To detect possible immunization against horse ALG, blood samples were drawn before the first infusion and on days 10, 14 and 30. Measurements of human IgG and IgM directed against ALG were done by an ELISA using goat antihuman IgG or IgM labelled with peroxidase.

Lymphocyte count In both the prospective and retrospective groups, the total lymphocyte count was measured before transplantation, at the end of the first infusion and every day from day 2 to day 14. For patients P1, P4, P7 and P14, who were switched to another ALG during the course of the study, lymphocyte data were truncated, the first data point to be removed being the one measured after the first infusion of the other ALG.

FCGR3A genotyping FCGR3A genotyping was performed using a real time allele-specific polymerase chain reaction assay based on SYBR Green fluorescence.

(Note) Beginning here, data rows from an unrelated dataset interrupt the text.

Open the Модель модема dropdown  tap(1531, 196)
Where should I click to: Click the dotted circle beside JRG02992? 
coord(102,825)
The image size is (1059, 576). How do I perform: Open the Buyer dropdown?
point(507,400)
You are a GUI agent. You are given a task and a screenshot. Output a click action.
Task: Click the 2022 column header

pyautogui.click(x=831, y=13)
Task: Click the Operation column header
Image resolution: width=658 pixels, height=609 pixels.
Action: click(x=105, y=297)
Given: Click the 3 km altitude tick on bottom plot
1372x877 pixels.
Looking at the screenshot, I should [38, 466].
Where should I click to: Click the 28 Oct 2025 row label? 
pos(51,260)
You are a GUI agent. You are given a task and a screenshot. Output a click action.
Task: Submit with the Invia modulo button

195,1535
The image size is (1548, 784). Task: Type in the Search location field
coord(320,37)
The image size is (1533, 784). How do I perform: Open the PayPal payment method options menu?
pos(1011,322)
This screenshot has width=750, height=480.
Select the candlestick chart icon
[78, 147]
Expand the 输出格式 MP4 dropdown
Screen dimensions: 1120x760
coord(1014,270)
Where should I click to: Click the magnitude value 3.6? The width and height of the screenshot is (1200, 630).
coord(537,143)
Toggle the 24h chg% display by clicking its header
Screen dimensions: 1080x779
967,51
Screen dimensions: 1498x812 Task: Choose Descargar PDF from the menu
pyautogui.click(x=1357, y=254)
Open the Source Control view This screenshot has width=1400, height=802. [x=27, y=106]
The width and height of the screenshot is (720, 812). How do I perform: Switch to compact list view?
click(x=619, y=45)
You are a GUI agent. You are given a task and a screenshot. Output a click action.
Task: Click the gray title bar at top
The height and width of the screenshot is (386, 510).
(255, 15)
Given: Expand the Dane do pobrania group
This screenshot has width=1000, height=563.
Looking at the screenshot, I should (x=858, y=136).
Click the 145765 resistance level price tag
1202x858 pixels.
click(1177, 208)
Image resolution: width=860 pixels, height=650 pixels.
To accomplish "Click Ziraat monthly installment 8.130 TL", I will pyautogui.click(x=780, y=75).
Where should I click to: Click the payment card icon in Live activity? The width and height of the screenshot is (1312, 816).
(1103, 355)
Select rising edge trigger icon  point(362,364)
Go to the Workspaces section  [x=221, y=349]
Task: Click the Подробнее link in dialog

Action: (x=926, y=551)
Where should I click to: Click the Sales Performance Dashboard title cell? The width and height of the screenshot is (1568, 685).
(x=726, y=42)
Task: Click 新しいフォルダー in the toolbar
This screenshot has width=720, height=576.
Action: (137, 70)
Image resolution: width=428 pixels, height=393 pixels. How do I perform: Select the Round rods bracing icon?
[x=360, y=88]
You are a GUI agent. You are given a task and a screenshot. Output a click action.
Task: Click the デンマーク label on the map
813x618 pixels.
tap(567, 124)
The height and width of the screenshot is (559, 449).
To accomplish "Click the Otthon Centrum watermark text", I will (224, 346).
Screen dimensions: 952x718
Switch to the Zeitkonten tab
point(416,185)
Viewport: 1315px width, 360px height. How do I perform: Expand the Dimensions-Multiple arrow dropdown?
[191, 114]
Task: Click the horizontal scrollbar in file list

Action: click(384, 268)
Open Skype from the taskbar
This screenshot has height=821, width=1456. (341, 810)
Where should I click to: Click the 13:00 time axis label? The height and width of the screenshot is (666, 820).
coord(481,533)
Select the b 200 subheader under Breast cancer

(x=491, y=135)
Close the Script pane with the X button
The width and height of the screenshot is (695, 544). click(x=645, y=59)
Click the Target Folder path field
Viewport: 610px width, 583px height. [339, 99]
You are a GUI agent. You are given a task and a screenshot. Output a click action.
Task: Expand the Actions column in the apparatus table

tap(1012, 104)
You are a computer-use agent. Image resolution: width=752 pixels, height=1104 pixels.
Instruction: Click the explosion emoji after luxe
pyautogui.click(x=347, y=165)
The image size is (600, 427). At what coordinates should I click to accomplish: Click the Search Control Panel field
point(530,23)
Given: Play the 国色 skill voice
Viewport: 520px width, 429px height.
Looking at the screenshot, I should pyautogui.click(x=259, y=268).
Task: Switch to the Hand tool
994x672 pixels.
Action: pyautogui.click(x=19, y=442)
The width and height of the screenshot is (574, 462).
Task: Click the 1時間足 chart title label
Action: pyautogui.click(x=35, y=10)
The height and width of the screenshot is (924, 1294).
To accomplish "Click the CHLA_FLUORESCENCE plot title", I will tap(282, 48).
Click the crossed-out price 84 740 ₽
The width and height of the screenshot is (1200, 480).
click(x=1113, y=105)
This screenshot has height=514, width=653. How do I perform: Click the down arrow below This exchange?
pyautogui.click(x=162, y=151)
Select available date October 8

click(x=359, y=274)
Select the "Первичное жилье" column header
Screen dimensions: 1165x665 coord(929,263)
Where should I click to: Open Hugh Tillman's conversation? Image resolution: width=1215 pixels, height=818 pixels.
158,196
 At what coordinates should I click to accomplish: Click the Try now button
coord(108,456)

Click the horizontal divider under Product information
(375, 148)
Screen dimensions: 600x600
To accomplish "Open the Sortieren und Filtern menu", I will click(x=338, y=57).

Pharmacokinetic and pharmacokinetic–pharmacodynamic modelling

Pharmacokinetic modelling Models with one, two or three compartments and first-order elimination from the central compartment were tested. Compartmental PK parameters, i.e. volumes and clearances of central (Vc and CLc) and peripheral compartments (Vp and CLp), and half-lives (distribution and elimination, T1/2-α and T1/2-β) were estimated. Both individual and population approaches were used. Separate modelling of the infusion period (i.e. from the beginning of the first to the end of the last infusion) and the postinfusion period showed that some estimated PK parameters were time dependent: notably, Vc was smaller during the infusion period than after. A population PK model was therefore developed to take into account the decrease of Vc with time.